WHAT TO WORK ON »
Starting with the line that contains "Reply to spidermonkeywinston's comment", repeat each line exactly through the final line of the listing. No picture should appear in the copy.

Segment Start: AVAILABLE DATA

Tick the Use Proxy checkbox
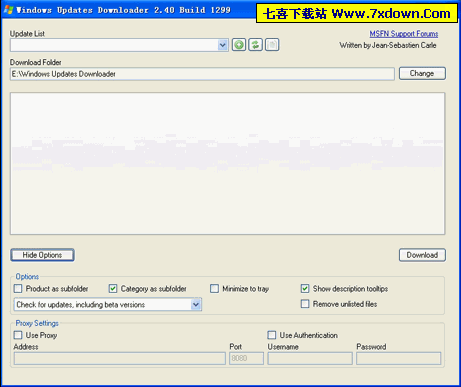tap(18, 335)
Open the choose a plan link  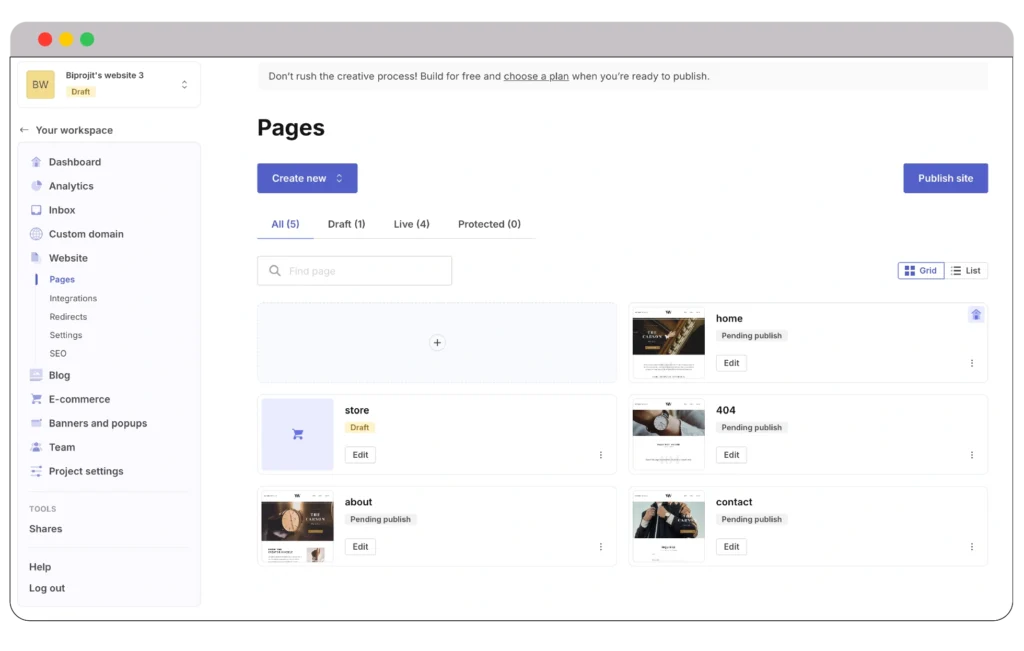pyautogui.click(x=536, y=75)
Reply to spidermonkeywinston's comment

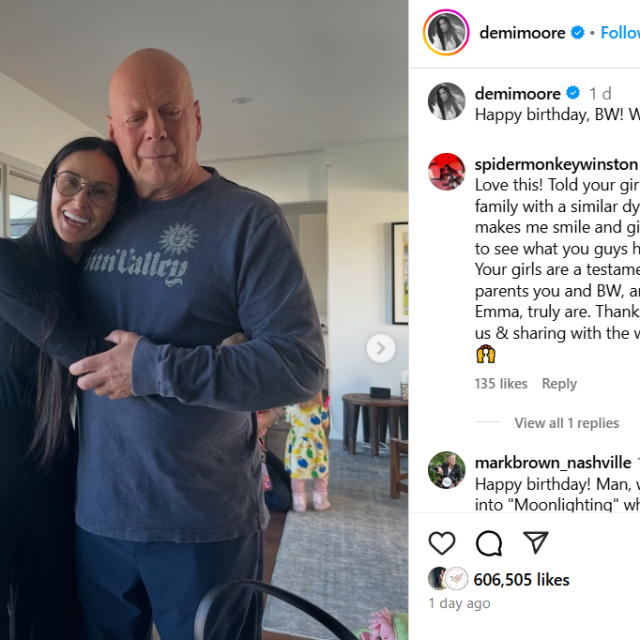point(559,384)
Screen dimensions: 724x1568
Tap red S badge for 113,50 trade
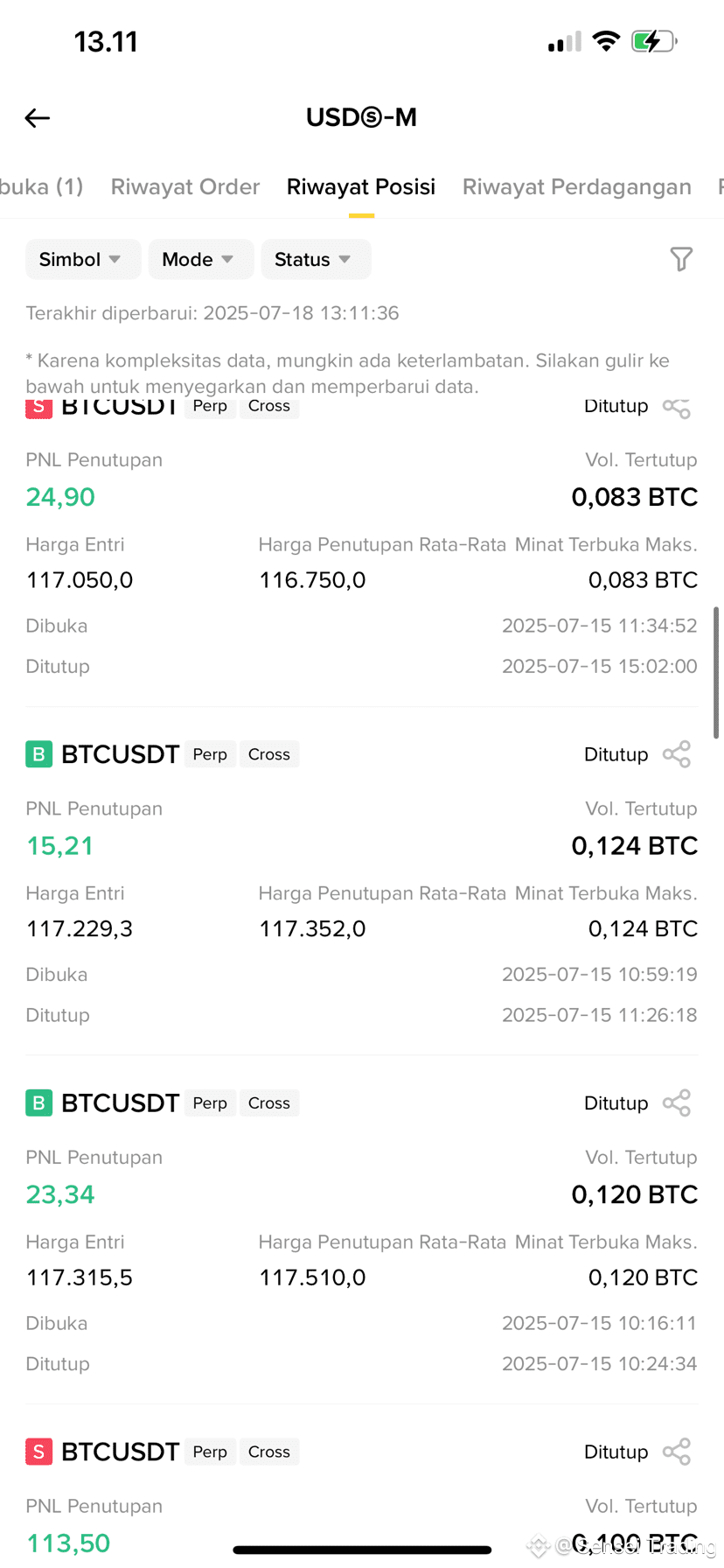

Segment End: AVAILABLE DATA

RESULT FOR THIS TASK »
Reply to spidermonkeywinston's comment

point(559,384)
Screen dimensions: 724x1568
Tap red S badge for 113,50 trade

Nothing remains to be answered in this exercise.